Tony Kaye é daqueles realizadores sem medo de falar dos tabus. Da mesma forma que no brilhante "American History X" alerta para uma geração sem valores, agora previne-nos - demasiado tarde - para uma geração sem rumo. Reuniu um elenco surpreendente para esta produção independente. Marcia Gay Harden, Lucy Liu, Tim Blake Nelson, Christina Hendricks e Blythe Danner são alguns dos indivíduos que sobrevivem a muito custo a cada dia. James Caan é um farol de esperança que evita o afundar daquele corpo docente, e Adrien Brody é o professor substituto que vai estar lá por um mês e acaba por despoletar a mudança. Não adianta revelar mais sobre cada um deles. São professores a enfrentar alunos desinteressados, pais irresponsáveis, e pior, um ministério com orientações para conseguir resultados forjados em vez de exigir pessoas formadas. O resultado de tudo isso é gritado no filme: alunos com tudo preparado para passarem sem saber e sem esforço, serão adultos sem ambição. Oitenta por cento da população americana trabalhará pelo ordenado mínimo em empregos horríveis, terá uma vida infeliz e miserável, apenas porque nem pais nem governo se preocuparam com eles, nem deixaram que os professores se preocupassem. Pelo contrário, quiseram convertê-los em mais uma ferramenta do facilitismo.
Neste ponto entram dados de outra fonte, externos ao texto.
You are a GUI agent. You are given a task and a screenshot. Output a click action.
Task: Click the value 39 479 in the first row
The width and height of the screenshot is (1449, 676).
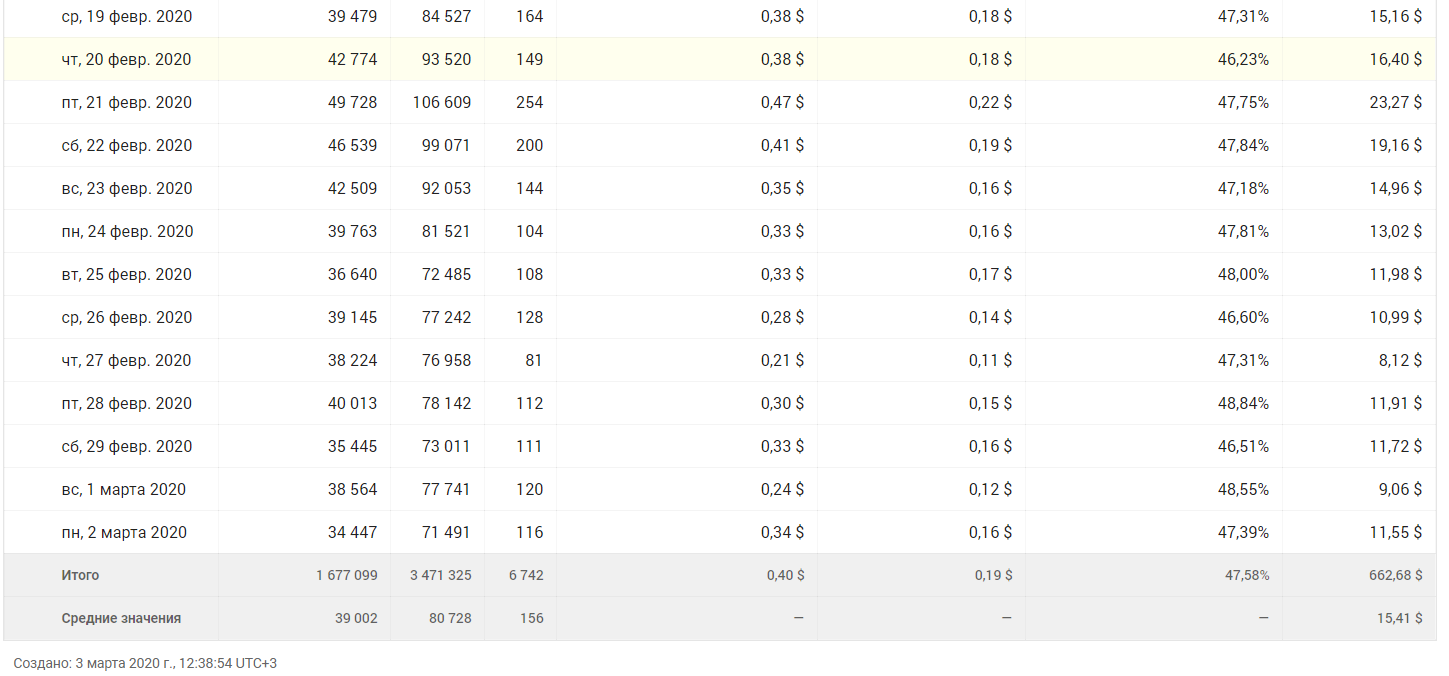[x=352, y=17]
A chegada de Barthes (Brody) vai mudar isso. Como professor temporário já conheceu muita gente. Aprendeu a lidar com todo o tipo de alunos. E mais importante, como não tem os objectivos estanques dos professores permanentes, ainda acredita que pode fazer a diferença. Há imensos filmes sobre o tema. A diferença em "Detachment" é que vemos Barthes também fora da escola a ser aquilo que é entre muros: uma pessoa que se preocupa com o próximo e incapaz de assistir de forma indiferente a vidas desperdiçadas. E além disso, como todos os professores, a ter os seus próprios problemas delicados e urgentes, que seriam uma justificação para um trabalho desleixado caso não fosse um herói dos tempos modernos, encarando os obstáculos que a vida lhe coloca como espera que os seus alunos o façam.
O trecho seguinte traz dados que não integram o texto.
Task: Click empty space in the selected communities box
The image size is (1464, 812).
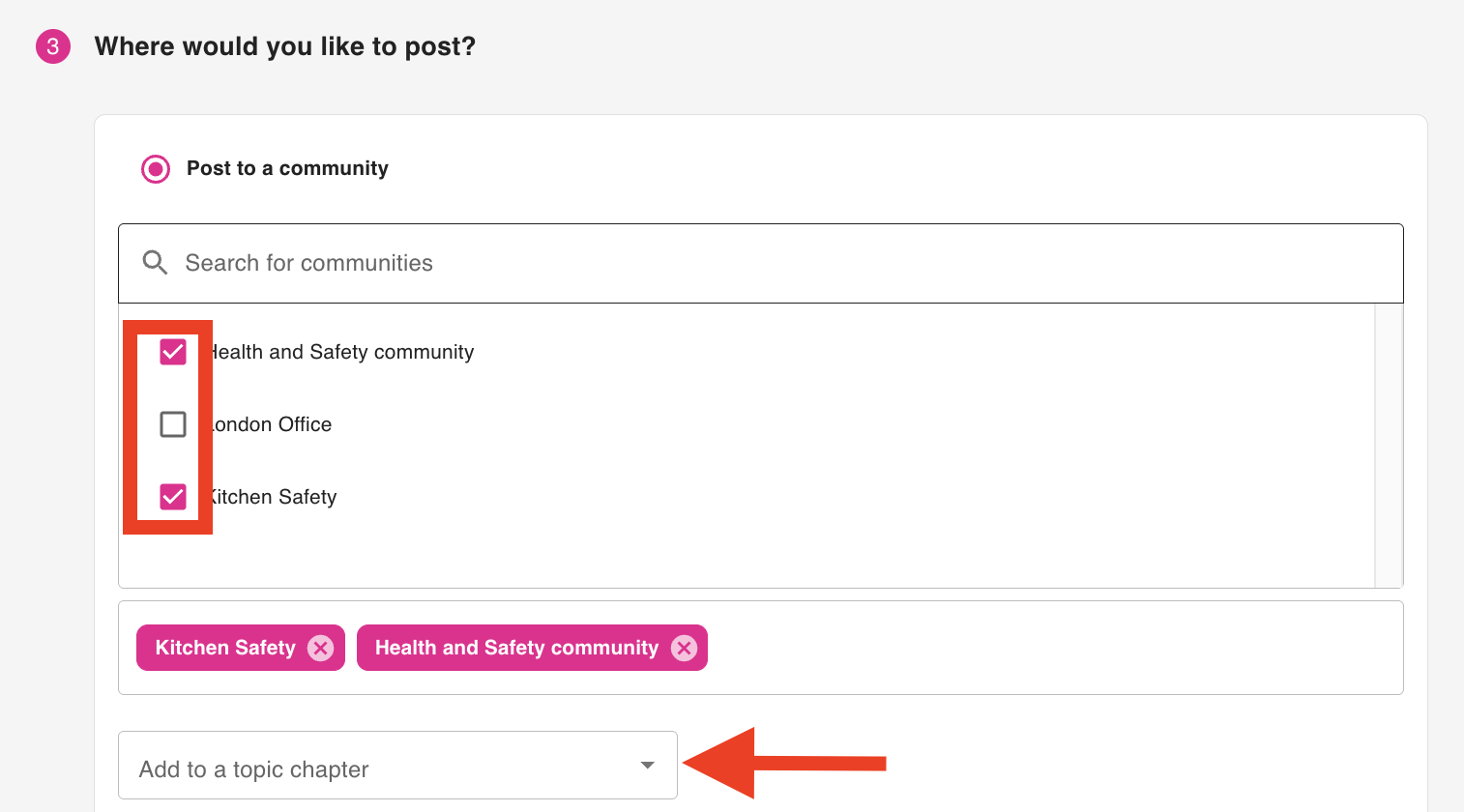Action: pos(1054,648)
Para muitos este filme pode ou passar ao lado, ou parecer um exagero ou pode ser um murro no estômago. Não deixará de ser bom. Mais do que um grande filme, é o agradecimento tardio da sociedade pelo que alguns grandes profissionais estão a fazer no dia-a-dia. Continuem assim. Se cada um salvar um aluno por ano ainda podemos ter esperanças na próxima geração.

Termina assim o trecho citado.